* [WHAT YOU HAVE TO DO]
All the entries below should be reproduced exactly.

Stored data
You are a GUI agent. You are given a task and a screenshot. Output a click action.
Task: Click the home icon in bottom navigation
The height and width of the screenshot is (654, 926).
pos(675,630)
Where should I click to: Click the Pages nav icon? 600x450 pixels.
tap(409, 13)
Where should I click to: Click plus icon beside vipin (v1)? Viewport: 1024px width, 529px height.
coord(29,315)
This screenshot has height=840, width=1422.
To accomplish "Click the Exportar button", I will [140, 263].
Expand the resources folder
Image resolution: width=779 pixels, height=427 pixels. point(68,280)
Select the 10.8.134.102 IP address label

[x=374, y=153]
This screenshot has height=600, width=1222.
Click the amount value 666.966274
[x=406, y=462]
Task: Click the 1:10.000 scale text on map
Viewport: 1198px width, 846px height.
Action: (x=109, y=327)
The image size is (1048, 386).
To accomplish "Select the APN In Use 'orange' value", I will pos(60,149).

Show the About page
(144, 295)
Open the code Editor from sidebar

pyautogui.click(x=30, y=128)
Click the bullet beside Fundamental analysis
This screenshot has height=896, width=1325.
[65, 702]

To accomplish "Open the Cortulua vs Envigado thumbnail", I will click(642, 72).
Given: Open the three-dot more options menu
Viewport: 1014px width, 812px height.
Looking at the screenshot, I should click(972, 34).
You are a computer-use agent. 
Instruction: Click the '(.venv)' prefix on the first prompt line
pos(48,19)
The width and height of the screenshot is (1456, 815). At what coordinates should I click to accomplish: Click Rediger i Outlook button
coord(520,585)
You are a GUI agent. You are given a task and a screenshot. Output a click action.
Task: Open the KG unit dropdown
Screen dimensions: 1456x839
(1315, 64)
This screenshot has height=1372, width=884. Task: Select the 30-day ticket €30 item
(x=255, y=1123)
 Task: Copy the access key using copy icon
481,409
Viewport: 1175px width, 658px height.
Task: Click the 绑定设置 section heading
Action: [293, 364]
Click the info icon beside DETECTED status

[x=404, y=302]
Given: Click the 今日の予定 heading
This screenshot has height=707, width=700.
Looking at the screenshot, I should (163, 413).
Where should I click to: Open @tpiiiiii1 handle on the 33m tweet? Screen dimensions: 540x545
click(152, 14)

* [OUTPUT OF THE TASK]
You are a GUI agent. You are given a task and a screenshot. Output a click action.
Task: Click the home icon in bottom navigation
The height and width of the screenshot is (654, 926).
pos(675,630)
Where should I click to: Click the Pages nav icon? 600x450 pixels.
tap(409, 13)
Where should I click to: Click plus icon beside vipin (v1)? Viewport: 1024px width, 529px height.
coord(29,315)
This screenshot has height=840, width=1422.
To accomplish "Click the Exportar button", I will [140, 263].
Expand the resources folder
Image resolution: width=779 pixels, height=427 pixels. point(68,280)
Select the 10.8.134.102 IP address label

[x=374, y=153]
This screenshot has height=600, width=1222.
Click the amount value 666.966274
[x=406, y=462]
Task: Click the 1:10.000 scale text on map
Viewport: 1198px width, 846px height.
Action: (x=109, y=327)
The image size is (1048, 386).
To accomplish "Select the APN In Use 'orange' value", I will pos(60,149).

Show the About page
(144, 295)
Open the code Editor from sidebar

pyautogui.click(x=30, y=128)
Click the bullet beside Fundamental analysis
This screenshot has height=896, width=1325.
[65, 702]

To accomplish "Open the Cortulua vs Envigado thumbnail", I will click(642, 72).
Given: Open the three-dot more options menu
Viewport: 1014px width, 812px height.
Looking at the screenshot, I should click(972, 34).
You are a computer-use agent. 
Instruction: Click the '(.venv)' prefix on the first prompt line
pos(48,19)
The width and height of the screenshot is (1456, 815). At what coordinates should I click to accomplish: Click Rediger i Outlook button
coord(520,585)
You are a GUI agent. You are given a task and a screenshot. Output a click action.
Task: Open the KG unit dropdown
Screen dimensions: 1456x839
(1315, 64)
This screenshot has height=1372, width=884. Task: Select the 30-day ticket €30 item
(x=255, y=1123)
 Task: Copy the access key using copy icon
481,409
Viewport: 1175px width, 658px height.
Task: Click the 绑定设置 section heading
Action: [293, 364]
Click the info icon beside DETECTED status

[x=404, y=302]
Given: Click the 今日の予定 heading
This screenshot has height=707, width=700.
Looking at the screenshot, I should (163, 413).
Where should I click to: Open @tpiiiiii1 handle on the 33m tweet? Screen dimensions: 540x545
click(152, 14)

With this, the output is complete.